## [TASK DESCRIPTION]
From the review of The Power of Fun below, quote everything from "The Power of Fun is" down to "Amazon (paid link)", word for word.

The Power of Fun is a well-researched and practically useful intervention on a subject that self-help tends to treat superficially — Price's definition of True Fun as the convergence of playfulness, connection, and flow is illuminating and actionable.

4.2
Check Price on Amazon (paid link)

What We Loved

  • The three-element definition of True Fun is genuinely clarifying and immediately useful for personal reflection
  • Price is honest about her own disconnection from fun — the book doesn't preach from a position of achieved wellness
  • The distinction between True Fun and 'fake fun' (passive consumption) is both obvious and, somehow, rarely made
  • The practical exercises are specific enough to be attempted, not so prescriptive as to feel imposed

Minor Drawbacks

  • Some readers will find the premise obvious — that scrolling isn't really fun is not a revelation to everyone
  • The book's length exceeds its argument — the core insight could be delivered more efficiently
  • The research base, while present, is not as deep as the confident presentation suggests

Key Takeaways

  • True Fun requires the simultaneous convergence of playfulness, connection, and flow — not any one or two of them
  • Most of what we use to 'relax' (scrolling, passive viewing) is not True Fun and does not produce the psychological benefits of True Fun
  • Fun is not trivial — it is connected to meaning, vitality, and the sense that life is being lived rather than endured
  • The first step to more fun is identifying what has produced True Fun for you specifically — fun is individual and requires self-knowledge
  • Fun is often found in activities that require something of us rather than activities that ask nothing
Book details for The Power of Fun
Author Catherine Price
Publisher Dial Press
Pages 304
Published December 7, 2021
Language English
Genre Psychology, Self-Help, Wellness
Difficulty Beginner
Best For Adults who feel chronically exhausted and joyless despite having leisure time, readers of popular psychology who want research grounding alongside practical application, and anyone who suspects their phone is getting in the way of something they actually want.

How The Power of Fun Compares

The Power of Fun at a glance against 3 similar books readers weigh alongside it.

## [DATASET RECORDS]
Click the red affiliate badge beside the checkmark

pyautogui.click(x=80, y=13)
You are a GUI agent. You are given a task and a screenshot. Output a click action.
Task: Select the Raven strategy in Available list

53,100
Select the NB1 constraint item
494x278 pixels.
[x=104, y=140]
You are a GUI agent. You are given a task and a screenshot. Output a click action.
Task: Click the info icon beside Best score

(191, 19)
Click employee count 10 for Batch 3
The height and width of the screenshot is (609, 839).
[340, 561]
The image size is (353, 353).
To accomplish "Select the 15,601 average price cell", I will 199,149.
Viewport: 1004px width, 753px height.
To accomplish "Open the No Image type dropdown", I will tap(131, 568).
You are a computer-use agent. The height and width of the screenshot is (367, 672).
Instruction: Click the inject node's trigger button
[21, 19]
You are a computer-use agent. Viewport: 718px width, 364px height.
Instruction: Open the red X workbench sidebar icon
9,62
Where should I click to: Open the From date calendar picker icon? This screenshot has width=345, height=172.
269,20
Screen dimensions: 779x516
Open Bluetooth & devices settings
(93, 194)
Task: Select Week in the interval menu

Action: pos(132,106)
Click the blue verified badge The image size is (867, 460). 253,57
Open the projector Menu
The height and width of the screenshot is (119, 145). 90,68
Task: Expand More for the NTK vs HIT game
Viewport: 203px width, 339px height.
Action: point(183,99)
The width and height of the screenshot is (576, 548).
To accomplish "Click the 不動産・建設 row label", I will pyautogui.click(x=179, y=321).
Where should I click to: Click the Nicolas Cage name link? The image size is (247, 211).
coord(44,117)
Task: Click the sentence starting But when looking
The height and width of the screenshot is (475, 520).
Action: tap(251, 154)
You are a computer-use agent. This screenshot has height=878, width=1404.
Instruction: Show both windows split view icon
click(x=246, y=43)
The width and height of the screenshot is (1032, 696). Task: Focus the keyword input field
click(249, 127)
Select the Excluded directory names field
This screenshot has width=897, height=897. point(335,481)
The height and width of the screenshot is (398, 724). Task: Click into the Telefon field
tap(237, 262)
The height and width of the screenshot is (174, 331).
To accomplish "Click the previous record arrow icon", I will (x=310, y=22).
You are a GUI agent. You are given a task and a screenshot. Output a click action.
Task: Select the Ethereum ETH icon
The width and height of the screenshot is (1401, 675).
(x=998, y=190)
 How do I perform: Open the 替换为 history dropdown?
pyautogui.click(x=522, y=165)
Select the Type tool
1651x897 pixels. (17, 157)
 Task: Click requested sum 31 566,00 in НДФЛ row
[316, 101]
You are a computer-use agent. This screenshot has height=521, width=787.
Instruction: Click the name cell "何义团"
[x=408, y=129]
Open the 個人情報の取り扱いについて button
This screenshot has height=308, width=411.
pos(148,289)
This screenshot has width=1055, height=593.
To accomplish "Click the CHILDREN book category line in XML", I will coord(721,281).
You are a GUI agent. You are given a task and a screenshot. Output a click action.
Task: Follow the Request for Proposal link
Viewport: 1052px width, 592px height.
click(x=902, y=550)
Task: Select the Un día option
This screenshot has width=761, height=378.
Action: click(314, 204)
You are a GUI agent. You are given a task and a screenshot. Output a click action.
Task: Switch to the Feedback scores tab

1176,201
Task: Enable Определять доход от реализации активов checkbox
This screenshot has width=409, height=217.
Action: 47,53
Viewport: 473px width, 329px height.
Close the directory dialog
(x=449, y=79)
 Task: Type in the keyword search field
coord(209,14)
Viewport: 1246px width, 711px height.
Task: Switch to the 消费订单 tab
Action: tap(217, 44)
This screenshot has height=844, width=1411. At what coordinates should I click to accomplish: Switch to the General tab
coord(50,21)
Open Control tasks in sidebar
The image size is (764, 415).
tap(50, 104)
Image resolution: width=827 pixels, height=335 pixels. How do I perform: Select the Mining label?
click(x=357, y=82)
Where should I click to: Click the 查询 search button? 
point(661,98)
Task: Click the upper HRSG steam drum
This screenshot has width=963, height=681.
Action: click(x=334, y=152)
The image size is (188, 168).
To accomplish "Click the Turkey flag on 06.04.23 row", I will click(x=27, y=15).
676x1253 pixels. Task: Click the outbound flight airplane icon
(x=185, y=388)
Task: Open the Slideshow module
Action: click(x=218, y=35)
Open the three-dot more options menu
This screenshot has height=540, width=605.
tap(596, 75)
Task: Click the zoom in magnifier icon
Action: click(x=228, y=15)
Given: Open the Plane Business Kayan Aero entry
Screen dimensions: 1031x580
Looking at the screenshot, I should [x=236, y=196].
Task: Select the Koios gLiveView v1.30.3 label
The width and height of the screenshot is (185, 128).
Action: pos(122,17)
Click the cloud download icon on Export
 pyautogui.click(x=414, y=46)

## [EXPECTED ANSWER]
The Power of Fun is a well-researched and practically useful intervention on a subject that self-help tends to treat superficially — Price's definition of True Fun as the convergence of playfulness, connection, and flow is illuminating and actionable.

4.2
Check Price on Amazon (paid link)